__WHAT TO DO__. Copy the lines below word for word, and leave the pictures out of your copy.
----------
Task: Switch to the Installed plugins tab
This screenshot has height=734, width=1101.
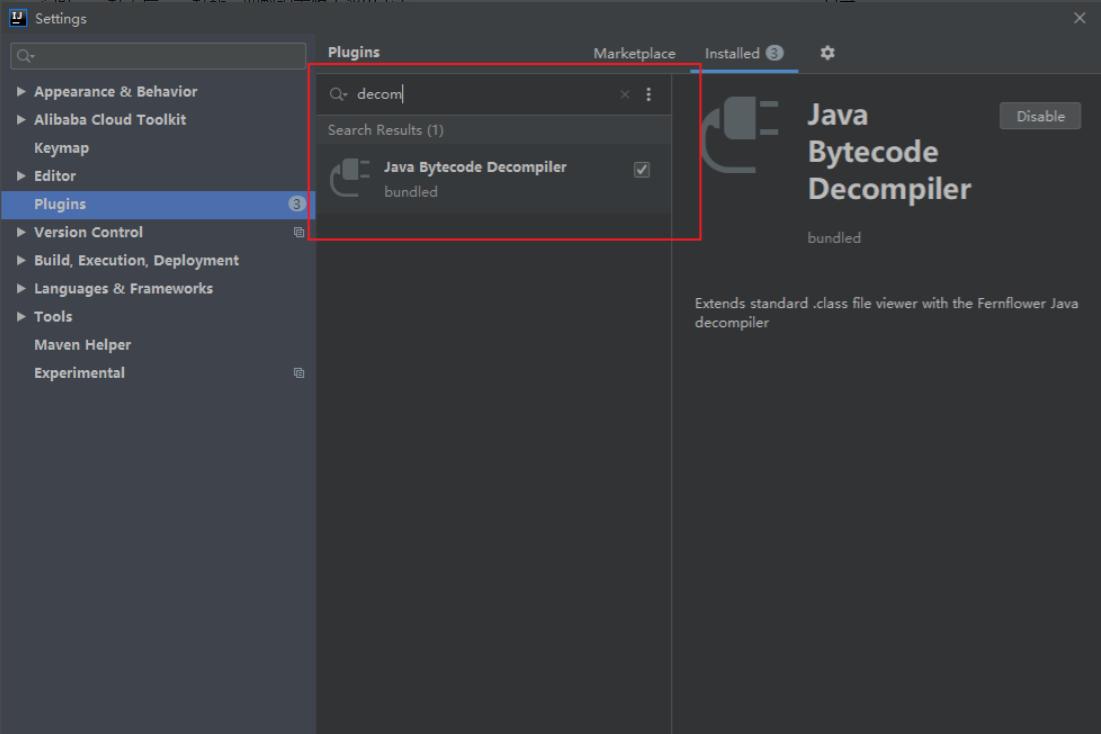Action: pos(732,54)
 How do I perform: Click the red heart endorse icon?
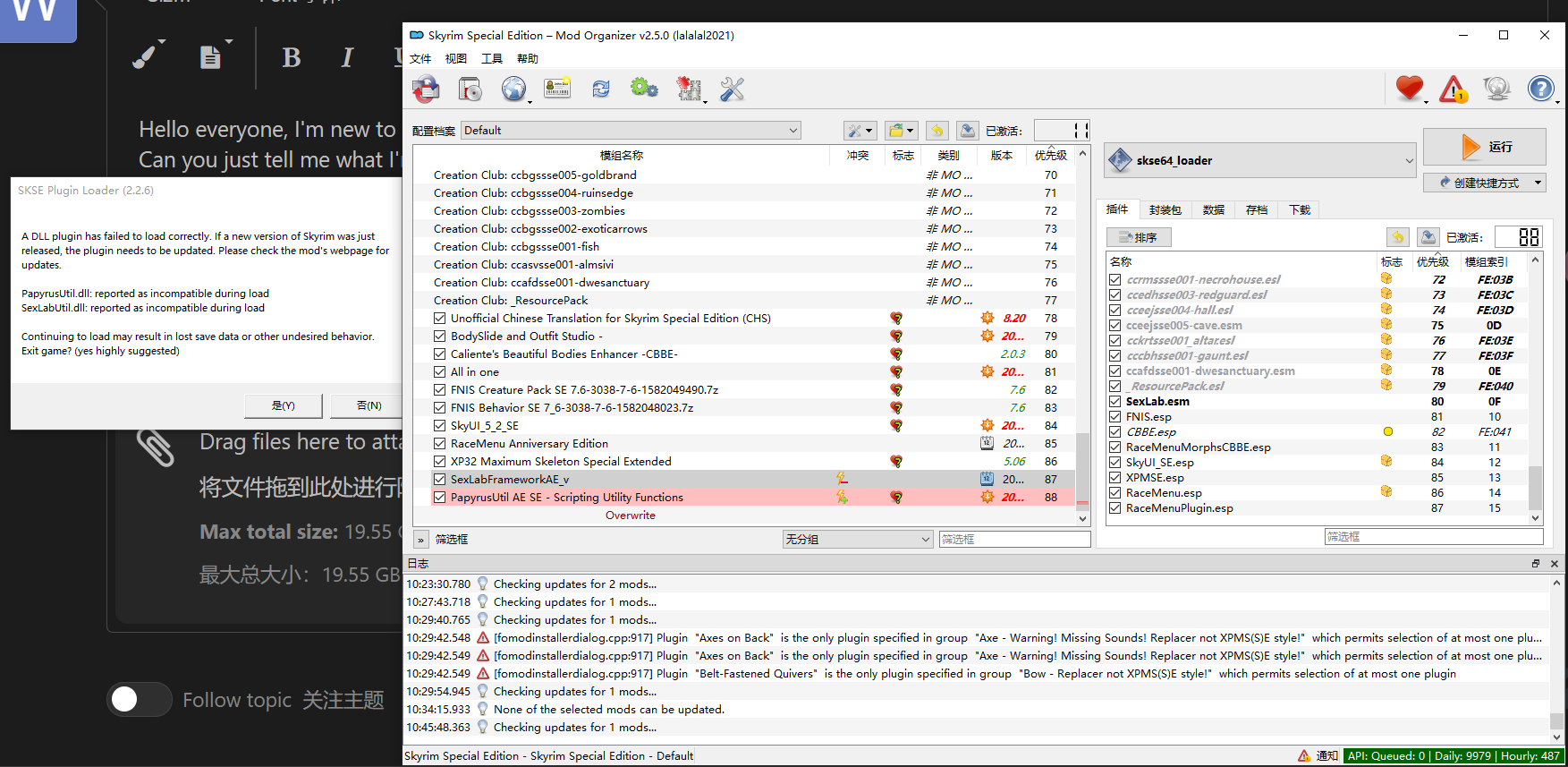pos(1410,89)
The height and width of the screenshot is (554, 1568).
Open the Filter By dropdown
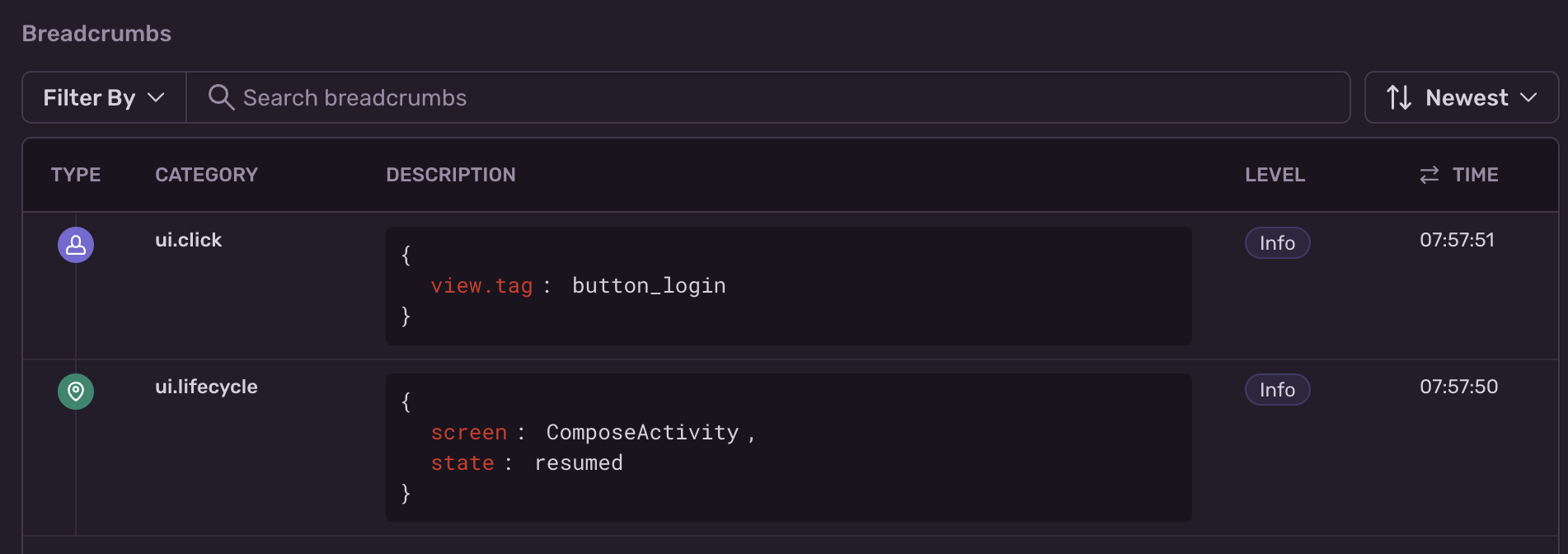click(102, 97)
----------
__COMPLETED TASK__.
Task: Switch to the Installed plugins tab
This screenshot has height=734, width=1101.
Action: pos(732,54)
 How do I perform: Click the red heart endorse icon?
pos(1410,89)
The height and width of the screenshot is (554, 1568).
Open the Filter By dropdown
click(102, 97)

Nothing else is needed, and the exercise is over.